Input records:
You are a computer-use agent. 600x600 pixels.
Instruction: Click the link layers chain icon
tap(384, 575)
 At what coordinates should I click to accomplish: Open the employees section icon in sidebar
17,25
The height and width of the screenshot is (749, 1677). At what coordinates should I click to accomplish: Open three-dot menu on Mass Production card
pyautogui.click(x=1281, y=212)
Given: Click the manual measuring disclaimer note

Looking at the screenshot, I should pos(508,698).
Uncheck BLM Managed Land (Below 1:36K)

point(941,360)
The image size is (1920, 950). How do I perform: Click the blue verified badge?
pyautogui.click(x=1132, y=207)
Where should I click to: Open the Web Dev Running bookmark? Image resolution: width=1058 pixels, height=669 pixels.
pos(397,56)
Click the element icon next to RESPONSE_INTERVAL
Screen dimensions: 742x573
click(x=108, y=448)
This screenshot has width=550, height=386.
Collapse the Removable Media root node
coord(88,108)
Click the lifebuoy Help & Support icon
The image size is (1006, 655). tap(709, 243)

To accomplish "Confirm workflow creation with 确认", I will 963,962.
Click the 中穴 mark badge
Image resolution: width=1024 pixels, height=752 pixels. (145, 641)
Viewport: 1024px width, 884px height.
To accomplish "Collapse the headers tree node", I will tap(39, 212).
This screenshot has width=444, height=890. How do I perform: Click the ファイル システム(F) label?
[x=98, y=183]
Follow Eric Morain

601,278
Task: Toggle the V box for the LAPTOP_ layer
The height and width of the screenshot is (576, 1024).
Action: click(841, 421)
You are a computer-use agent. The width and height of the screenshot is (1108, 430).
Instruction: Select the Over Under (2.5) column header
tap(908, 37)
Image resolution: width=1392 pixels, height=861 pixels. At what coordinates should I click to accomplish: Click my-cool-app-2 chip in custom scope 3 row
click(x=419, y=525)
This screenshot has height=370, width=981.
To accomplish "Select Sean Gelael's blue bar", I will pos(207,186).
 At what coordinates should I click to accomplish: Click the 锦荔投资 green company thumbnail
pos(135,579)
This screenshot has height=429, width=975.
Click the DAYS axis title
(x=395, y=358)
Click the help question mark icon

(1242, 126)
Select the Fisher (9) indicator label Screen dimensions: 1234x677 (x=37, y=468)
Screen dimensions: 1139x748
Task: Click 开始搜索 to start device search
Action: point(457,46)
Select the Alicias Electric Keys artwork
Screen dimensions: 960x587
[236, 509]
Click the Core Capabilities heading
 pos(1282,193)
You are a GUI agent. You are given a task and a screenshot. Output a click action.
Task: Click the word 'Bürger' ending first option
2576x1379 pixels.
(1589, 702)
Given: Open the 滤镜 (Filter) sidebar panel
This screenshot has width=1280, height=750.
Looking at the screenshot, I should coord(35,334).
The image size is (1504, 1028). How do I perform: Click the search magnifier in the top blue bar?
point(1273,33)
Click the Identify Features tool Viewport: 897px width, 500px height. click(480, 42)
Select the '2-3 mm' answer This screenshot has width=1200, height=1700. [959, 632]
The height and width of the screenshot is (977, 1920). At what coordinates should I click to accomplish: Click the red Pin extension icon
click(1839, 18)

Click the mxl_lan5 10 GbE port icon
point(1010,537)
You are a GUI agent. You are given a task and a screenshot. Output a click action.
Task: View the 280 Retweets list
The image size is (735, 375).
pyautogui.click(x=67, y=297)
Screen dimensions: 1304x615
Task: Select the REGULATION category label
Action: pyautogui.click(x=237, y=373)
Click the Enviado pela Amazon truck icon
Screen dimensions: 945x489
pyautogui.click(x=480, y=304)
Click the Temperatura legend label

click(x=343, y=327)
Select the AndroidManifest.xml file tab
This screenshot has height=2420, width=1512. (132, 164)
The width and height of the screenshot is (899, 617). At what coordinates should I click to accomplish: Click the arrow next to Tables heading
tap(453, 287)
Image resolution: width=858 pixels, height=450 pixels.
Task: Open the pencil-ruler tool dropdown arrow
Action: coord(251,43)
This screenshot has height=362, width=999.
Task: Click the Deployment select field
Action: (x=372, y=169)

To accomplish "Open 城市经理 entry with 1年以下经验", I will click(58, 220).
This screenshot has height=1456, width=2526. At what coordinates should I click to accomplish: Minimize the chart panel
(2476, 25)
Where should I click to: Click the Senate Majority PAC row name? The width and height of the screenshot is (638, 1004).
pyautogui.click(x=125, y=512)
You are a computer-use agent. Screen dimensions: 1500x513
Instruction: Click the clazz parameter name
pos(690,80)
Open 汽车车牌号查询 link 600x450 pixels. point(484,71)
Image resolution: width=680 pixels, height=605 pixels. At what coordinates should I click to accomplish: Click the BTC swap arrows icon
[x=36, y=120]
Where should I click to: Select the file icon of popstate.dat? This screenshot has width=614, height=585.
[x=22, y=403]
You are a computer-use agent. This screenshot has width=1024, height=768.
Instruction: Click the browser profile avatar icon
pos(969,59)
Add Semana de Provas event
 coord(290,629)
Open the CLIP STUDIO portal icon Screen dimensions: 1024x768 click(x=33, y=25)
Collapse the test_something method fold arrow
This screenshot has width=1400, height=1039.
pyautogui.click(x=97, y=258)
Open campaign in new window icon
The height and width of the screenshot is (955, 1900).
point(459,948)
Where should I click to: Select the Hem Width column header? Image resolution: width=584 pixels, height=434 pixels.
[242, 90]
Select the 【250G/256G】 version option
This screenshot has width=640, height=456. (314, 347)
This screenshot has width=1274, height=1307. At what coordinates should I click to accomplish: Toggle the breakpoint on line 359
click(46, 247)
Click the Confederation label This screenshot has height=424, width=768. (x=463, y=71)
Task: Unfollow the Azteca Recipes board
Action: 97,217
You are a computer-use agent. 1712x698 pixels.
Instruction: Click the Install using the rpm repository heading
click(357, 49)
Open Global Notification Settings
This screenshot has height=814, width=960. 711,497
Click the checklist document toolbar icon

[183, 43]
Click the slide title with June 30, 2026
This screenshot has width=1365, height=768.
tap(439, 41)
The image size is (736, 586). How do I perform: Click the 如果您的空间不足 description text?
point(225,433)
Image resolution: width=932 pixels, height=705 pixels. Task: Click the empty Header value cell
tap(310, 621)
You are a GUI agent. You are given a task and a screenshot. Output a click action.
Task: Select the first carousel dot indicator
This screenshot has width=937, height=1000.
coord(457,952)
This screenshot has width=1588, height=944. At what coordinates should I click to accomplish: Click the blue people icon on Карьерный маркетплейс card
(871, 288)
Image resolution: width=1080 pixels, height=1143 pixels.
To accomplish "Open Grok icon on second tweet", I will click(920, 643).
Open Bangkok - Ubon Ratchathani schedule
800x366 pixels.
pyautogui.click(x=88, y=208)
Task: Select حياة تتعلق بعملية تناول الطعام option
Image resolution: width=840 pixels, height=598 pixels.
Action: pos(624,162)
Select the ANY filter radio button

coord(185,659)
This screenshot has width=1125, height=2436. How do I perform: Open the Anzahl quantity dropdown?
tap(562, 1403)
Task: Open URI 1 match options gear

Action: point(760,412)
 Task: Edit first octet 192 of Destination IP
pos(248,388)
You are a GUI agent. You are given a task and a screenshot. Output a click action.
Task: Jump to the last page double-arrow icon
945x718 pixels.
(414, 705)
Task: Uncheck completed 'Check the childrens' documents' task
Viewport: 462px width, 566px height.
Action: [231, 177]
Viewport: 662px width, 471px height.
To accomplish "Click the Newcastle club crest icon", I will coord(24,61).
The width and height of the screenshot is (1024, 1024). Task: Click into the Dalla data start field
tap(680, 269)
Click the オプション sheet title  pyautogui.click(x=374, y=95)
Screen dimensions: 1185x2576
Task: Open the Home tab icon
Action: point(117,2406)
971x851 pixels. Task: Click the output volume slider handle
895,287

Exercise goal:
Tally up how many lines in the preceding listing contain the word "with". Give nothing but the number.

Solution to this task:
3